Genau in diese Richtung geht der Artikel dann auch weiter: Zurück zur natürlichen Einfachheit anstatt der überkomplexen modernen Ernährungsweise. Pollans Kritik an der Verwissenschaftlichung der Lebensmittelindustrie, die er z.B. an den langen Zutatenlisten festmacht, greift jedoch ins Leere: das Argument, dass präzise Auflistung aller Zutaten den Eindruck vermitteln, Fertigprodukte seien Frischware überlegen, lässt sich nur schwer nachvollziehen. Ebenso merkwürdig, eine Kuh dafür zu beneiden, dass sie im Unterschied zum Kulturwesen Mensch nicht lange überlegen muss, bevor sie ins Gras beißt. Wo die Natur unwiderruflich verloren ist – und immerhin gesteht Pollan dem Menschen zu, ein Kulturwesen zu sein – muss es dann wenigstens die Überlieferung, also: die Mutter, sein, die das beste Vorbild für die Speiseplangestaltung abgibt. Aber leider, so Pollan, essen wir heute nicht mehr das, was unsere Eltern gegessen haben, bzw: „Her parents wouldn’t recognise the foods we put on the table“. Heute ist es weder die Natur, noch die Mutter, sondern die Regierung, Wissenschaft, Medien und die Lebensmittelindustrie, die entscheiden, was auf den Tisch kommt. Diese Achse des kulinarisch Bösen ist dann auch Schuld an den Zivilisationskrankheiten. Daher lauten seine Ratschläge für eine gute (und nicht bloß „gesunde“ Ernährung):

For example, I’d suggest that you eat meals, not snacks; eat wild foods whenever possible; and avoid any product whose ingredients are unfamiliar, unpronounceable, or more than five in number.
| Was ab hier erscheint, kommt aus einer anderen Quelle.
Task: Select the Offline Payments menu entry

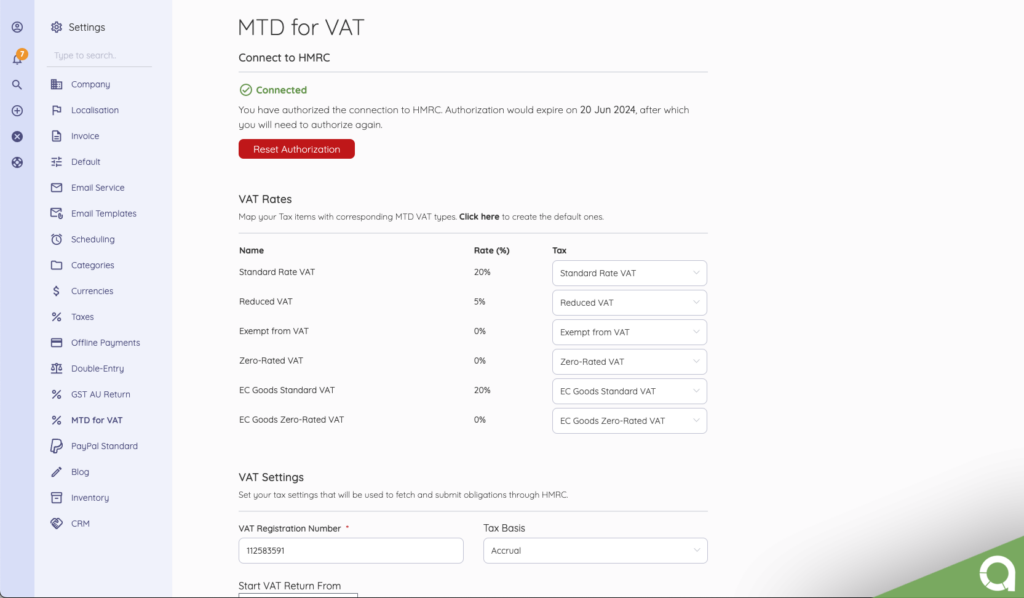Action: click(x=99, y=342)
Freilich ist das Anliegen sinnvoll: die Entmündigung des dinierenden und nicht bloß Nahrung aufnehmenden, wenn man Brillat-Savarins Unterscheidung hier heranziehen möchte, zu bekämpfen. Nur ist der kulturkritisch-nostalgische Ansatz dafür schlicht die falsche Waffe. Denn: natürliche Instinkte in der Nahrungsaufnahme oder traditionsgestützte Nahrungsvorschriften (das System „Mutti“) sind nicht gerade Beispiele für eine freie Speisenwahl. Gerade die Molekulargastronomie ist unserer Meinung nach ein hervorragendes Beispiel für wissenschaftlich-kulinarische Aufklärung, die beste, unbehandelte, lokale Zutaten mit High-tech verbindet und zudem das Spielerische Element nicht vergisst. Und den Mythen des nutritionism nun wirklich nicht aufsitzt.